After removing the __thread attribute, iothread_locked may still return 
an invalid state because some functions directly use qemu_cond_wait 
which will unlock and lock the qemu_global_mutex based on a condition. 
These calls must be synced with iothread_locked as well.

The patch removes the __thread flag from iothread_locked and adds a 
function called qemu_cond_wait_iothread to keep iothread_locked in sync.

Signed-off-by: David Engraf <david.engraf@sysgo.com>
---
  cpus.c | 29 +++++++++++++++++++----------
  1 file changed, 19 insertions(+), 10 deletions(-)

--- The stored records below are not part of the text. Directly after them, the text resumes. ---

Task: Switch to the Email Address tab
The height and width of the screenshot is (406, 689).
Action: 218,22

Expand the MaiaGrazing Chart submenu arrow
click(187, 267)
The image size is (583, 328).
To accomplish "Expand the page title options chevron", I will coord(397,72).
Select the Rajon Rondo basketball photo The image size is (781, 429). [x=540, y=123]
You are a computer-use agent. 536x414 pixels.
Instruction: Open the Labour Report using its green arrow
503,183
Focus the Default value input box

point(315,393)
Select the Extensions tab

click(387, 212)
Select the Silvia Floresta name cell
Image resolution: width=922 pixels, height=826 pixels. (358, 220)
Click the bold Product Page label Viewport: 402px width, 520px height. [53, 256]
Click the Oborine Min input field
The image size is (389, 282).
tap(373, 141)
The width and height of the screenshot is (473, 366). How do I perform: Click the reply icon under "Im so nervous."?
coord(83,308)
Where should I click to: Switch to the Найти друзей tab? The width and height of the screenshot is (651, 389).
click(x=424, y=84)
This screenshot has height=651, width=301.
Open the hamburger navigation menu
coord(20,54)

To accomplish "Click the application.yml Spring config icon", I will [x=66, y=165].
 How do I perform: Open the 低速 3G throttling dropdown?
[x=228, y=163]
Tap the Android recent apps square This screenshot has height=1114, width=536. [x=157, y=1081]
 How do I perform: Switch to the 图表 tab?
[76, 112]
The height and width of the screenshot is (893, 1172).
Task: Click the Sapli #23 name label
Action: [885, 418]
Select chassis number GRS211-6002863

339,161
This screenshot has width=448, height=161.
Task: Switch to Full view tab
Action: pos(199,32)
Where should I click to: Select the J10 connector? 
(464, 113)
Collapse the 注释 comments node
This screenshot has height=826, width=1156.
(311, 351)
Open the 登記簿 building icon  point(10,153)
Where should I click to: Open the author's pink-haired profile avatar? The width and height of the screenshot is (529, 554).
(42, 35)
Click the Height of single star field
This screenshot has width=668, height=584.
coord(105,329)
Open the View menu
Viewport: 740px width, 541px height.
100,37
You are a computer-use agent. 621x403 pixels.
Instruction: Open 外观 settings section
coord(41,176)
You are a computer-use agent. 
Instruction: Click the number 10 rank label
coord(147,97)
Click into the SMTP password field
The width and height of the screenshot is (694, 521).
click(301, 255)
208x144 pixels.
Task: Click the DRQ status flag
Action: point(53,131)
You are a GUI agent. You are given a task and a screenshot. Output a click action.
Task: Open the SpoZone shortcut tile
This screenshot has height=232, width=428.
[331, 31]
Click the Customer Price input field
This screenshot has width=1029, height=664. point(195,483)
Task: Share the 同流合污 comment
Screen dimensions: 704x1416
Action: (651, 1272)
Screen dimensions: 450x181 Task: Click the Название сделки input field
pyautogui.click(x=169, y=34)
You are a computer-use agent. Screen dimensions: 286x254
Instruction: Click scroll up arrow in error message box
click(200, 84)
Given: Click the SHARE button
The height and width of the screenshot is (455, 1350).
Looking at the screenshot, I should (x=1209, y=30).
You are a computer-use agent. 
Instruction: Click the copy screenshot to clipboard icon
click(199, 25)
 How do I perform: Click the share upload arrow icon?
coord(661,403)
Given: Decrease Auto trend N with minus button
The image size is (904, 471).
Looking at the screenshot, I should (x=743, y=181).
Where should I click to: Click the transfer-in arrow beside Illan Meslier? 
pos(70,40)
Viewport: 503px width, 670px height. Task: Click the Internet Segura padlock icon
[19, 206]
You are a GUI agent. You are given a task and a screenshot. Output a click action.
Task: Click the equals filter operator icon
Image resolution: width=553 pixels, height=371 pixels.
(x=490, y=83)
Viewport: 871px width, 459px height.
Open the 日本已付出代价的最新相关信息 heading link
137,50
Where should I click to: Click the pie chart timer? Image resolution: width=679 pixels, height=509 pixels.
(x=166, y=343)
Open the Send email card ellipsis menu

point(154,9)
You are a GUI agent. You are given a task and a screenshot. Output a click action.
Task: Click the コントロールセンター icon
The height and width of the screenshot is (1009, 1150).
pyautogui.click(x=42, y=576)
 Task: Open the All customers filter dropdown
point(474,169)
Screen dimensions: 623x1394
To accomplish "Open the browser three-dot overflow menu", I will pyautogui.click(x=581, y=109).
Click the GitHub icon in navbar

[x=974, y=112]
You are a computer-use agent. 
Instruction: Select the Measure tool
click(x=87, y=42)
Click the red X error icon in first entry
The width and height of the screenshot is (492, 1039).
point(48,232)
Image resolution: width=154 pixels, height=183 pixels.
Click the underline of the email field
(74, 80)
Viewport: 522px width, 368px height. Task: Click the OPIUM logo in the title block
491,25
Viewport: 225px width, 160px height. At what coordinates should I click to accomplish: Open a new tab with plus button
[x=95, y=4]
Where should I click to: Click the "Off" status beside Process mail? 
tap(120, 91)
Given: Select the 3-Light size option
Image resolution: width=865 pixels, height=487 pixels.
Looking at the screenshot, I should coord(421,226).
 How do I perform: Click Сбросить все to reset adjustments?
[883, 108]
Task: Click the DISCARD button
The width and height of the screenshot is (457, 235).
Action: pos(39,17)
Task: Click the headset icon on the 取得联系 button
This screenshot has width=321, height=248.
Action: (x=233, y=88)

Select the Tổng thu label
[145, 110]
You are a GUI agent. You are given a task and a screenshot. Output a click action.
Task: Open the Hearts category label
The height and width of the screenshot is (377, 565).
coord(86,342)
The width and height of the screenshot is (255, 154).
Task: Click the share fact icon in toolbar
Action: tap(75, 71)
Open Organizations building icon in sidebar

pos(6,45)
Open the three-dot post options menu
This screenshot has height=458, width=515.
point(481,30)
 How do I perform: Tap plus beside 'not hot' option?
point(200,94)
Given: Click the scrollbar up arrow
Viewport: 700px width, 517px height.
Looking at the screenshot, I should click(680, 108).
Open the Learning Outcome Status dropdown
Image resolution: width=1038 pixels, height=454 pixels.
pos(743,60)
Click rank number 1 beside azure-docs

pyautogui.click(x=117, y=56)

diff --git a/cpus.c b/cpus.c
index 877bd70..d7cdd11 100644
--- a/cpus.c
+++ b/cpus.c
@@ -70,6 +70,8 @@ static CPUState *next_cpu;
  int64_t max_delay;
  int64_t max_advance;

+static void qemu_cond_wait_iothread(QemuCond *cond);
+
  /* vcpu throttling controls */
  static QEMUTimer *throttle_timer;
  static unsigned int throttle_percentage;
@@ -920,7 +922,7 @@ void run_on_cpu(CPUState *cpu, void (*func)(void 
*data), void *data)
      while (!atomic_mb_read(&wi.done)) {
          CPUState *self_cpu = current_cpu;

-        qemu_cond_wait(&qemu_work_cond, &qemu_global_mutex);
+        qemu_cond_wait_iothread(&qemu_work_cond);
          current_cpu = self_cpu;
      }
  }
@@ -998,11 +1000,11 @@ static void qemu_tcg_wait_io_event(CPUState *cpu)
         /* Start accounting real time to the virtual clock if the CPUs
            are idle.  */
          qemu_clock_warp(QEMU_CLOCK_VIRTUAL);
-        qemu_cond_wait(cpu->halt_cond, &qemu_global_mutex);
+        qemu_cond_wait_iothread(cpu->halt_cond);
      }

      while (iothread_requesting_mutex) {
-        qemu_cond_wait(&qemu_io_proceeded_cond, &qemu_global_mutex);
+        qemu_cond_wait_iothread(&qemu_io_proceeded_cond);
      }

      CPU_FOREACH(cpu) {
@@ -1013,7 +1015,7 @@ static void qemu_tcg_wait_io_event(CPUState *cpu)
  static void qemu_kvm_wait_io_event(CPUState *cpu)
  {
      while (cpu_thread_is_idle(cpu)) {
-        qemu_cond_wait(cpu->halt_cond, &qemu_global_mutex);
+        qemu_cond_wait_iothread(cpu->halt_cond);
      }

      qemu_kvm_eat_signals(cpu);
@@ -1123,7 +1125,7 @@ static void *qemu_tcg_cpu_thread_fn(void *arg)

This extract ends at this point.